ISTRUZIONE A — Aggiorna le voci riportando di nuovo tutto ciò che va dalla riga che contiene "How do I perform: Click the e-mail" giù fino a quella che contiene "will click(700, 892).", estremi inclusi. In queste righe sostituisci "input field" con "text box" e lascia invariato tutto il resto.

ESTRATTO SCELTO —

:::

Maria Grazia Cutuli. Dove La Terra Brucia: Recensione

Pubblicato il 11 Gennaio 2012 alle 12:15

Una graphic novel dedicata a Maria Grazia Cutuli, giornalista del Corriere della Sera, vittima di un attentato mentre era in procinto di recarsi a Kabul: quando il fumetto e la cronaca si uniscono.

Maria Grazia Cutuli. Dove La Terra Brucia

Autori: Giuseppe Galeani (testi), Paola Cannatella (disegni)
Casa Editrice: Rizzoli/Lizard
Provenienza: Italia
Prezzo: € 16,00, 17 x 24, pp. 144, b/n e col.
Data di pubblicazione: ottobre 2011

Ho scritto molte recensioni, quasi sempre elogiative, e a volte dando un giudizio negativo su un fumetto, sforzandomi però sempre di motivare le mie affermazioni con la massima onestà possibile. In ogni caso, tutte le opere da me lette mi hanno suscitato impressioni precise. E non è il caso di Maria Grazia Cutuli – Dove La Terra Brucia, scritta da Giuseppe Galeani, disegnata da Paola Cannatella e pubblicata da Rizzoli/Lizard, che invece mi ha provocato sensazioni contrastanti.

:::

(Voci tratte da una fonte di dati)
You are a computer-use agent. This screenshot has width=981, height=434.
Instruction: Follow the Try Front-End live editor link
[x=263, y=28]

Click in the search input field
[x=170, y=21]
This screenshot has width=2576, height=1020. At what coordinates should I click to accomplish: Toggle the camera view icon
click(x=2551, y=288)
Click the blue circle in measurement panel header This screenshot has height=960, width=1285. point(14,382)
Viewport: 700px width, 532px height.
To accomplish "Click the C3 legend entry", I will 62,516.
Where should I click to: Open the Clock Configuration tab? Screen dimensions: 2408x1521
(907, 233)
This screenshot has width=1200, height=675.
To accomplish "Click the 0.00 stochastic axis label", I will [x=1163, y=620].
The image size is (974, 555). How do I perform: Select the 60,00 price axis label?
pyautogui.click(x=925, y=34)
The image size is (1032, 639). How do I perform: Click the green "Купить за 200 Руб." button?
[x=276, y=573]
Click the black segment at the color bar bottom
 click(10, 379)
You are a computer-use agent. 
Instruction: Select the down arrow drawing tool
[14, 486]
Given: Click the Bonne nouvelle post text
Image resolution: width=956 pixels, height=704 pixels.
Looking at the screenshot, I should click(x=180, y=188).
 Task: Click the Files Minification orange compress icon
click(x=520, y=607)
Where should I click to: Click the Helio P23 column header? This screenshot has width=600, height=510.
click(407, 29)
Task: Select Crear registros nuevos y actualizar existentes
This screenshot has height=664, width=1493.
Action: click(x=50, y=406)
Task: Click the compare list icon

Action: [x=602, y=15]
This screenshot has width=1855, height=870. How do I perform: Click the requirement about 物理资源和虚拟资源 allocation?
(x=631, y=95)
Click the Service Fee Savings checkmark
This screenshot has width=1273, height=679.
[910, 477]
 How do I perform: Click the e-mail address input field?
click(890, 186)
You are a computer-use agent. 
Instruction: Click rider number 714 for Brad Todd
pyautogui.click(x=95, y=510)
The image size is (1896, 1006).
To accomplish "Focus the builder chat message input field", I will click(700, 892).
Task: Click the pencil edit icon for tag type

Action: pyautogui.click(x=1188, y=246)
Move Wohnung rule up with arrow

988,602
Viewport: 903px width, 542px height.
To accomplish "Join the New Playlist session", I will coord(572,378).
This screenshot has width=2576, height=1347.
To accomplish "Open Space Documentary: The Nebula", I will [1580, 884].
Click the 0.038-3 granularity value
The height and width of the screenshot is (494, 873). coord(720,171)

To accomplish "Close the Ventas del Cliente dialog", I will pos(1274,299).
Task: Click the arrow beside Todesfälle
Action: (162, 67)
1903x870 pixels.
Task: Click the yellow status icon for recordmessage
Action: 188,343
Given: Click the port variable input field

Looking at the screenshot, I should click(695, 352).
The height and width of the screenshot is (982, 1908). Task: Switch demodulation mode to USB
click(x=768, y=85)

:::

ISTRUZIONE B — Duplica dalla recensione tutto ciò che va da "Maria Grazia Cutuli. Dove La Terra Brucia: Recensione" giù fino a "cronaca si uniscono.", senza alcuna modifica.

RISPOSTA COMPLETA A —
 How do I perform: Click the e-mail address text box?
click(890, 186)
You are a computer-use agent. 
Instruction: Click rider number 714 for Brad Todd
pyautogui.click(x=95, y=510)
The image size is (1896, 1006).
To accomplish "Focus the builder chat message text box", I will click(700, 892).

RISPOSTA COMPLETA B —
Maria Grazia Cutuli. Dove La Terra Brucia: Recensione

Pubblicato il 11 Gennaio 2012 alle 12:15

Una graphic novel dedicata a Maria Grazia Cutuli, giornalista del Corriere della Sera, vittima di un attentato mentre era in procinto di recarsi a Kabul: quando il fumetto e la cronaca si uniscono.